- Film poster
- Directed by: Noam Gonick
- Written by: Noam Gonick
- Produced by: Jill Burkhart Laina Cohn Elle Flanders Howard Gertler Laura Michalchyshyn Johnny Weir
- Narrated by: Jane Lynch
- Edited by: Jennifer Honn
- Music by: Kerry Muzzey
- Production companies: Little Punk Public Studio Sundance Productions
- Release date: October 29, 2014;
- Running time: 91 minutes
- Countries: Canada United States
- Language: English

= To Russia with Love (2014 film) =

2014 documentary about LGBT athletes at the Winter Olympics

To Russia with Love is a 2014 documentary film by Canadian director Noam Gonick. Shot in Sochi, Russia during the 2014 Winter Olympics, the film centres on the controversial Russian gay propaganda law, and the ethical dilemmas faced by openly LGBT athletes such as Johnny Weir, Belle Brockhoff, Anastasia Bucsis and Blake Skjellerup around whether to speak out against the law while competing in Russia.

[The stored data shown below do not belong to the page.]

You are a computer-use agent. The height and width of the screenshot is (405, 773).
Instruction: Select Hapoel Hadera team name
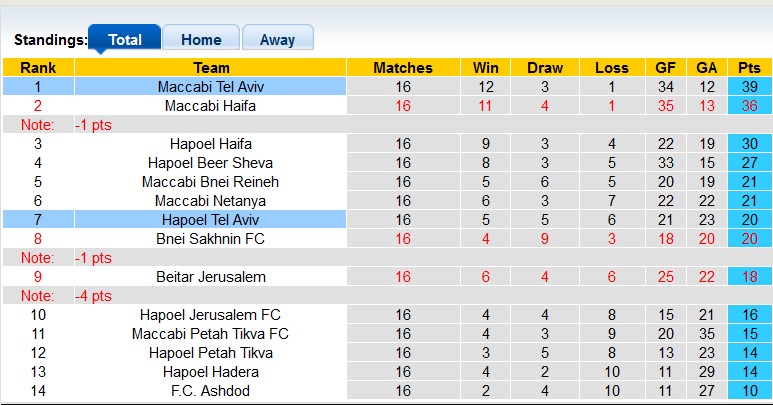coord(210,372)
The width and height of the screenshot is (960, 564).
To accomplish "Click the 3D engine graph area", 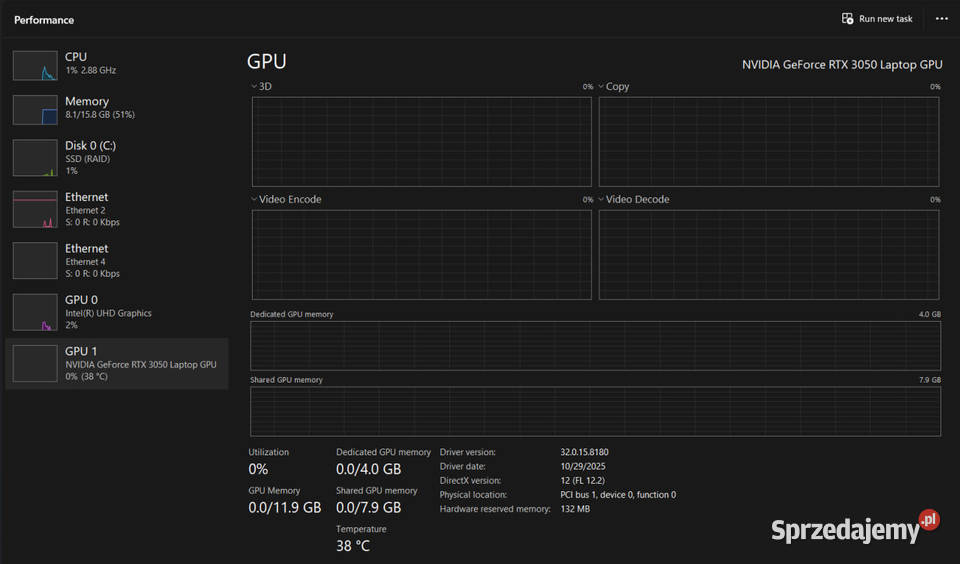I will pos(421,141).
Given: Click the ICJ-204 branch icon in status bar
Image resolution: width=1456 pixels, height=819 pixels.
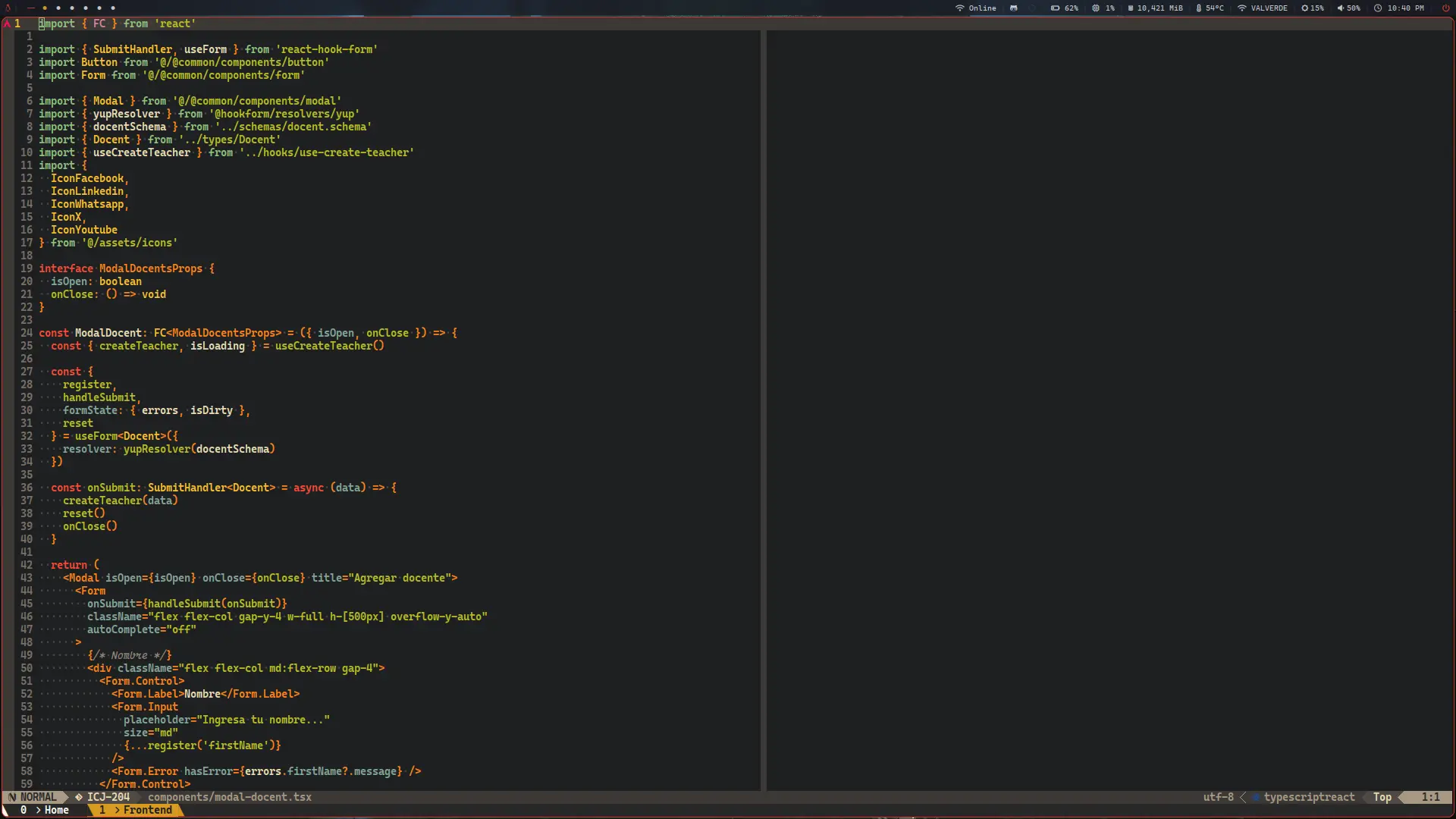Looking at the screenshot, I should pyautogui.click(x=80, y=797).
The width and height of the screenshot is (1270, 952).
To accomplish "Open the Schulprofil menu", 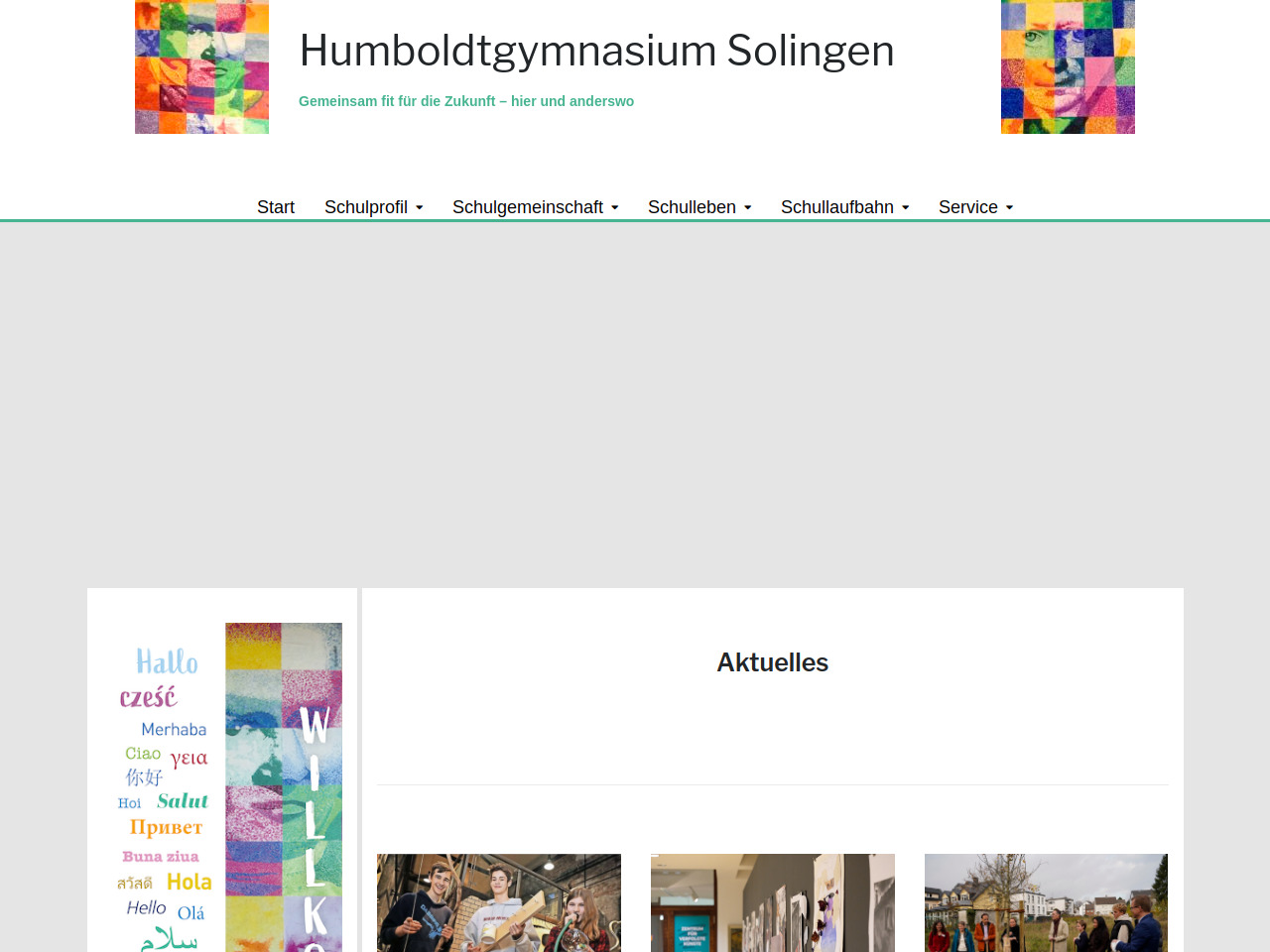I will [365, 207].
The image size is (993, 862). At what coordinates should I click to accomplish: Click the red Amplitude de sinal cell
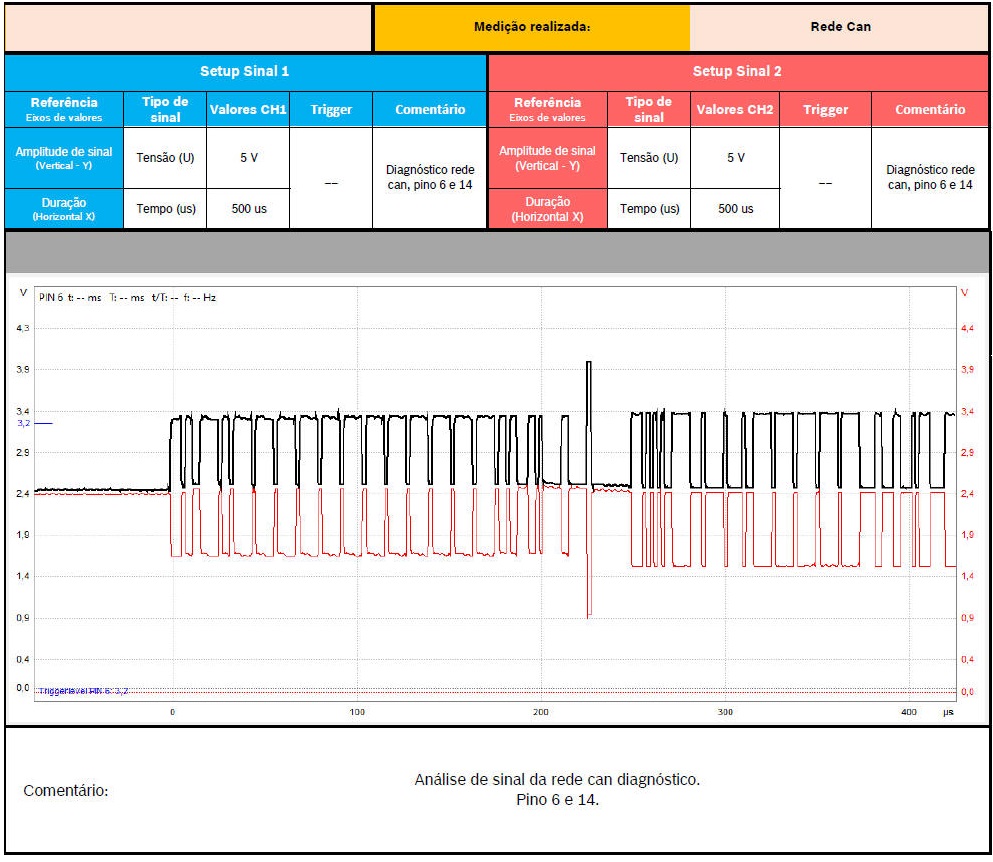tap(547, 158)
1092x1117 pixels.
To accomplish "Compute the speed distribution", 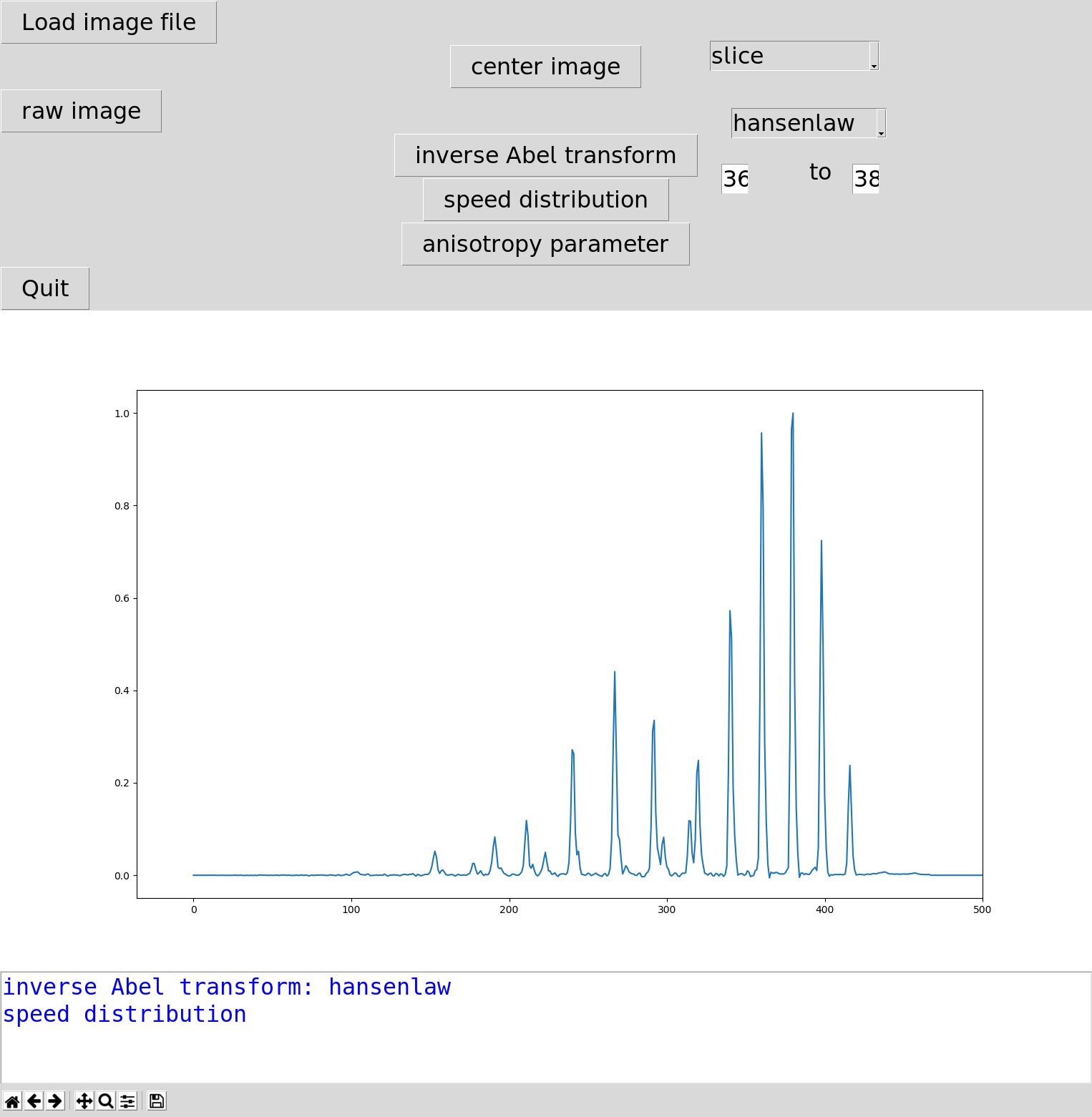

The film was narrated by Jane Lynch, and also included interviews with Billie Jean King, Greg Louganis, Simona Meiler, Charline Labonté, Brian Burke, Mark Tewksbury, David Remnick, Stephen Fry and Jason Collins.

The film premiered on the Epix cable network in the United States in August 2014. It had its Canadian premiere at the Inside Out Film and Video Festival in 2015, and received selected other theatrical screenings before being broadcast by CBC Television.

The film received a GLAAD Media Award nomination for Outstanding Documentary at the 26th GLAAD Media Awards.